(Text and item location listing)
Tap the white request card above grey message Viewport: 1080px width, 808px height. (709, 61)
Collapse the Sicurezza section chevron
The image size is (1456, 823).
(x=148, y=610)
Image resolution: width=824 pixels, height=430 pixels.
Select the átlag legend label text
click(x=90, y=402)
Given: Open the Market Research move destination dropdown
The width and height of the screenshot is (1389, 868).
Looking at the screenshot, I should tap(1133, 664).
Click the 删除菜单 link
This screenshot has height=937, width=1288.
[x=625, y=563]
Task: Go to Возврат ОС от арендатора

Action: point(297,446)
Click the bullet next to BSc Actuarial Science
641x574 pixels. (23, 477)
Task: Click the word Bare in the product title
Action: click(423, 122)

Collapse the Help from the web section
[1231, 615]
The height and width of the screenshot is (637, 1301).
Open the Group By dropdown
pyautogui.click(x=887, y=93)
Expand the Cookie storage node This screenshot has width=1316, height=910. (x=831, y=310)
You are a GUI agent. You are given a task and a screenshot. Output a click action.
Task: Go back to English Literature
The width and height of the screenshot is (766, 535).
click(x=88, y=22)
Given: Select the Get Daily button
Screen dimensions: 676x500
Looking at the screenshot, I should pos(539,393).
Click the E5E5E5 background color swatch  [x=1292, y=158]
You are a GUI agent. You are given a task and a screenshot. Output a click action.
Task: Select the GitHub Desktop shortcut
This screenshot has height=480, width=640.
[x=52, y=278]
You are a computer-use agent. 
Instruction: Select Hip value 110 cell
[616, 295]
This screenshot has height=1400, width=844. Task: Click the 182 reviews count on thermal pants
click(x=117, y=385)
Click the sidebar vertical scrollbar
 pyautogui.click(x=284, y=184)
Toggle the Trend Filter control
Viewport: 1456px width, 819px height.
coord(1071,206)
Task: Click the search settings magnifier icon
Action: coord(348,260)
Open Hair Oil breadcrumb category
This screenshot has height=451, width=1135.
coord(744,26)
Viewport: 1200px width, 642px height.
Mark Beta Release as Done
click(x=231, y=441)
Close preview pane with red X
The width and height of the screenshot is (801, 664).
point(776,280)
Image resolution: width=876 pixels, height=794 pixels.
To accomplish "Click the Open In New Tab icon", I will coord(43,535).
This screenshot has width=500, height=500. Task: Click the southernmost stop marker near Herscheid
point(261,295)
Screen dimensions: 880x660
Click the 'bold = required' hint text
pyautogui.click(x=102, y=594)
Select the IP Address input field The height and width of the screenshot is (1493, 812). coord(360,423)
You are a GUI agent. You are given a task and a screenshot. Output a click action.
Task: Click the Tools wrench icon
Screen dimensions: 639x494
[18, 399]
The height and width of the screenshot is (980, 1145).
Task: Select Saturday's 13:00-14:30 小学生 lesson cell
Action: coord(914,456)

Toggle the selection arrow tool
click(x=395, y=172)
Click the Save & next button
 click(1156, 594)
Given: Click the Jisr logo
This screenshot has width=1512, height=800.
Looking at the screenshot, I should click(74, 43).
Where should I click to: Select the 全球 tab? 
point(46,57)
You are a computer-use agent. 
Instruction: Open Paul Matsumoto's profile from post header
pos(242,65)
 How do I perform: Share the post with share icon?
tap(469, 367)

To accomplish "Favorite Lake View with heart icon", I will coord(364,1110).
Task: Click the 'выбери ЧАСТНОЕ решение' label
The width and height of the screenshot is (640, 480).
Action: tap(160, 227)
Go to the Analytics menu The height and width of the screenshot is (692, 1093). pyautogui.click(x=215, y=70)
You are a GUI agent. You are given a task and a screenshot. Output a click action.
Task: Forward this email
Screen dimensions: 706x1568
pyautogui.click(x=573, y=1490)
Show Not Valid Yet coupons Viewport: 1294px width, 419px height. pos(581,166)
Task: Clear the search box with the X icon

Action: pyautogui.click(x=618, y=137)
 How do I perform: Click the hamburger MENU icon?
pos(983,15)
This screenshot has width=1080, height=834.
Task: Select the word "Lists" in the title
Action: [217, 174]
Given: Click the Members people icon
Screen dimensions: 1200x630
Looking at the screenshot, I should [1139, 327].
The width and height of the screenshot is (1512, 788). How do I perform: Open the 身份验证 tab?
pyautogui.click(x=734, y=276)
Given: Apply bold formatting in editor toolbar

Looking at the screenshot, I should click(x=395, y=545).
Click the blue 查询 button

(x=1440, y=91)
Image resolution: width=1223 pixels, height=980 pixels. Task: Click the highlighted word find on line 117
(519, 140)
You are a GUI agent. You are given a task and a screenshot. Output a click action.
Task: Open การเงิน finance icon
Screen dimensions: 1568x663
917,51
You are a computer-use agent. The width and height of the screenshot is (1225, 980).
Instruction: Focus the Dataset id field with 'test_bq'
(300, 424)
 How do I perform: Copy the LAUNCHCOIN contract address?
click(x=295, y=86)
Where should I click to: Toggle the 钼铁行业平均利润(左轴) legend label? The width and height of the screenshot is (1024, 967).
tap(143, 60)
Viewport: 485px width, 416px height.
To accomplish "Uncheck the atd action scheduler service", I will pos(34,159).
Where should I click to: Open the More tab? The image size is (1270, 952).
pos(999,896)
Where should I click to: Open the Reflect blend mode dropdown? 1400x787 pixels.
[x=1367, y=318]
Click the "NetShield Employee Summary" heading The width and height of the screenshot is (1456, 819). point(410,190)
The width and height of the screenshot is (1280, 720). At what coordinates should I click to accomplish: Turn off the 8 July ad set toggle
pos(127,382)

● **What you should do**
Present every line of the listing above as a numbered list, omitting any blank lines.

● **Task response**
1. Tap the white request card above grey message Viewport: 1080px width, 808px height. (709, 61)
2. Collapse the Sicurezza section chevron
3. The image size is (1456, 823).
4. (x=148, y=610)
5. Image resolution: width=824 pixels, height=430 pixels.
6. Select the átlag legend label text
7. click(x=90, y=402)
8. Given: Open the Market Research move destination dropdown
9. The width and height of the screenshot is (1389, 868).
10. Looking at the screenshot, I should tap(1133, 664).
11. Click the 删除菜单 link
12. This screenshot has height=937, width=1288.
13. [x=625, y=563]
14. Task: Go to Возврат ОС от арендатора
15. Action: point(297,446)
16. Click the bullet next to BSc Actuarial Science
17. 641x574 pixels. (23, 477)
18. Task: Click the word Bare in the product title
19. Action: click(423, 122)
20. Collapse the Help from the web section
21. [1231, 615]
22. The height and width of the screenshot is (637, 1301).
23. Open the Group By dropdown
24. pyautogui.click(x=887, y=93)
25. Expand the Cookie storage node This screenshot has width=1316, height=910. (x=831, y=310)
26. You are a GUI agent. You are given a task and a screenshot. Output a click action.
27. Task: Go back to English Literature
28. The width and height of the screenshot is (766, 535).
29. click(x=88, y=22)
30. Given: Select the Get Daily button
31. Screen dimensions: 676x500
32. Looking at the screenshot, I should pos(539,393).
33. Click the E5E5E5 background color swatch  [x=1292, y=158]
34. You are a GUI agent. You are given a task and a screenshot. Output a click action.
35. Task: Select the GitHub Desktop shortcut
36. This screenshot has height=480, width=640.
37. [x=52, y=278]
38. You are a computer-use agent. 
39. Instruction: Select Hip value 110 cell
40. [616, 295]
41. This screenshot has height=1400, width=844. Task: Click the 182 reviews count on thermal pants
42. click(x=117, y=385)
43. Click the sidebar vertical scrollbar
44.  pyautogui.click(x=284, y=184)
45. Toggle the Trend Filter control
46. Viewport: 1456px width, 819px height.
47. coord(1071,206)
48. Task: Click the search settings magnifier icon
49. Action: coord(348,260)
50. Open Hair Oil breadcrumb category
51. This screenshot has height=451, width=1135.
52. coord(744,26)
53. Viewport: 1200px width, 642px height.
54. Mark Beta Release as Done
55. click(x=231, y=441)
56. Close preview pane with red X
57. The width and height of the screenshot is (801, 664).
58. point(776,280)
59. Image resolution: width=876 pixels, height=794 pixels.
60. To accomplish "Click the Open In New Tab icon", I will coord(43,535).
61. This screenshot has width=500, height=500. Task: Click the southernmost stop marker near Herscheid
62. point(261,295)
63. Screen dimensions: 880x660
64. Click the 'bold = required' hint text
65. pyautogui.click(x=102, y=594)
66. Select the IP Address input field The height and width of the screenshot is (1493, 812). coord(360,423)
67. You are a GUI agent. You are given a task and a screenshot. Output a click action.
68. Task: Click the Tools wrench icon
69. Screen dimensions: 639x494
70. [18, 399]
71. The height and width of the screenshot is (980, 1145).
72. Task: Select Saturday's 13:00-14:30 小学生 lesson cell
73. Action: coord(914,456)
74. Toggle the selection arrow tool
75. click(x=395, y=172)
76. Click the Save & next button
77.  click(1156, 594)
78. Given: Click the Jisr logo
79. This screenshot has width=1512, height=800.
80. Looking at the screenshot, I should click(74, 43).
81. Where should I click to: Select the 全球 tab? 
82. point(46,57)
83. You are a computer-use agent. 
84. Instruction: Open Paul Matsumoto's profile from post header
85. pos(242,65)
86.  How do I perform: Share the post with share icon?
87. tap(469, 367)
88. To accomplish "Favorite Lake View with heart icon", I will coord(364,1110).
89. Task: Click the 'выбери ЧАСТНОЕ решение' label
90. The width and height of the screenshot is (640, 480).
91. Action: tap(160, 227)
92. Go to the Analytics menu The height and width of the screenshot is (692, 1093). pyautogui.click(x=215, y=70)
93. You are a GUI agent. You are given a task and a screenshot. Output a click action.
94. Task: Forward this email
95. Screen dimensions: 706x1568
96. pyautogui.click(x=573, y=1490)
97. Show Not Valid Yet coupons Viewport: 1294px width, 419px height. pos(581,166)
98. Task: Clear the search box with the X icon
99. Action: pyautogui.click(x=618, y=137)
100.  How do I perform: Click the hamburger MENU icon?
101. pos(983,15)
102. This screenshot has width=1080, height=834.
103. Task: Select the word "Lists" in the title
104. Action: [217, 174]
105. Given: Click the Members people icon
106. Screen dimensions: 1200x630
107. Looking at the screenshot, I should [1139, 327].
108. The width and height of the screenshot is (1512, 788). How do I perform: Open the 身份验证 tab?
109. pyautogui.click(x=734, y=276)
110. Given: Apply bold formatting in editor toolbar
111. Looking at the screenshot, I should click(x=395, y=545).
112. Click the blue 查询 button
113. (x=1440, y=91)
114. Image resolution: width=1223 pixels, height=980 pixels. Task: Click the highlighted word find on line 117
115. (519, 140)
116. You are a GUI agent. You are given a task and a screenshot. Output a click action.
117. Task: Open การเงิน finance icon
118. Screen dimensions: 1568x663
119. 917,51
120. You are a computer-use agent. The width and height of the screenshot is (1225, 980).
121. Instruction: Focus the Dataset id field with 'test_bq'
122. (300, 424)
123.  How do I perform: Copy the LAUNCHCOIN contract address?
124. click(x=295, y=86)
125. Where should I click to: Toggle the 钼铁行业平均利润(左轴) legend label? The width and height of the screenshot is (1024, 967).
126. tap(143, 60)
127. Viewport: 485px width, 416px height.
128. To accomplish "Uncheck the atd action scheduler service", I will pos(34,159).
129. Where should I click to: Open the More tab? The image size is (1270, 952).
130. pos(999,896)
131. Where should I click to: Open the Reflect blend mode dropdown? 1400x787 pixels.
132. [x=1367, y=318]
133. Click the "NetShield Employee Summary" heading The width and height of the screenshot is (1456, 819). point(410,190)
134. The width and height of the screenshot is (1280, 720). At what coordinates should I click to accomplish: Turn off the 8 July ad set toggle
135. pos(127,382)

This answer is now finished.